### Document text
=== Section Start ===

It seems like only yesterday that the strangely magical musical Hadestown was playing at the Orpheum Theatre as part of the BroadwaySF. Well, it wasn’t exactly yesterday – more like 15 months ago. But the impression the show leaves is so powerful, it seems that hardly any time has passed since those crazy kids Eurydice and Orpheus had their sad adventure in the bowels of hell, all while singing rousing, beautiful songs.

Hadestown has indeed returned, but only for a minute (five days to be exact), and then it heads south (is there any other direction for Hadestown?) to San Jose for another five-day run.

At the risk of repeating myself, let me direct you to my June 2022 review of the national tour. All of that still holds, but we have a different cast putting different spins on their mortal and immortal characters. The most interesting thing about seeing Hadestown a second time is not necessarily the differences in performance (there’s still abundant talent on stage, from the leads to the ensemble to the on-stage band). It’s reveling in how mesmerizing and enveloping the production itself is.

The way that composer/lyricist/book writer Anaïs Mitchell and director Rachel Chavkin turn storyteller theater into such a moody, pulsating theatrical experience is absolutely wondrous. Mitchell’s New Orleans-infused score is a mood all on its own, with a special shout out to the gorgeous arrangements by Liam Robinson. But even without the striking visuals of Rachel Hauk’s set and Bradley King’s lights, the score stands on its own and could almost as captivating simply as a concert.

=== Section End ===

### Problems and tasks
1 - Please answer these questions about the Hadestown review, one line each:
(a) How long before this return did Hadestown play at the Orpheum Theatre?
(b) Where does the show go after its five-day run?
(c) Who wrote the arrangements that get a special shout out?
2 - Continue the Hadestown review from the point where it stops.

### Data section
=== Section Start ===

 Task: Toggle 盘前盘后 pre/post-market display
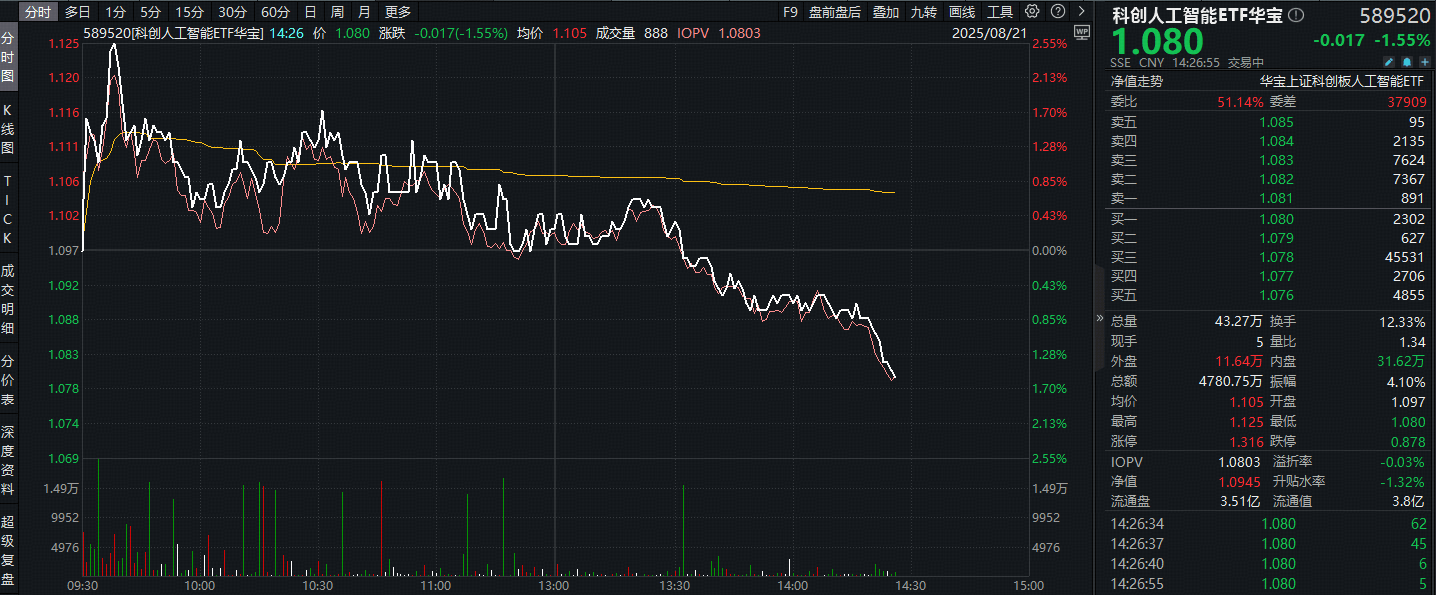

=== Section End ===

### Answer set
1 -
(a) About 15 months earlier.
(b) South to San Jose, for another five-day run.
(c) Liam Robinson.

2 -
But it’s so much more than a concert, and toward the end of Act 1, we get one of the truly great modern musical theater moments with Orpheus’ “Wait for Me” as he attempts to walk into hell to retrieve the love of his life. Lights swing, fog swirls and Orpheus (played by J. Antonio Rodriguez in this tour) wails. The number gets a huge ovation because it’s practically a show unto itself.

The power of ritual and fate pulse deeply in Hadestown, which is why multiple viewings and listenings (the the various recordings) are so rewarding. As the company sings at the end, “It’s an old, old tale from way back when / And we’re gonna sing it / Again and again / We’re gonna sing it again.”

And we’re going to be enthralled again and again.

Hadestown continues through Sept. 17 as part of the BroadwaySF season at the Orpheum Theatre, 1192 Market St., San Francisco. Running time is 2 hours and 30 minutes (including intermission). Visit broadwaysf.com. The show runs from Sept. 26 through Oct. 1 as part of the Broadway San Jose season at the San Jose Center for the Performing Arts, 255 S. Almaden Blvd., San Jose. Visit broadwaysanjose.com.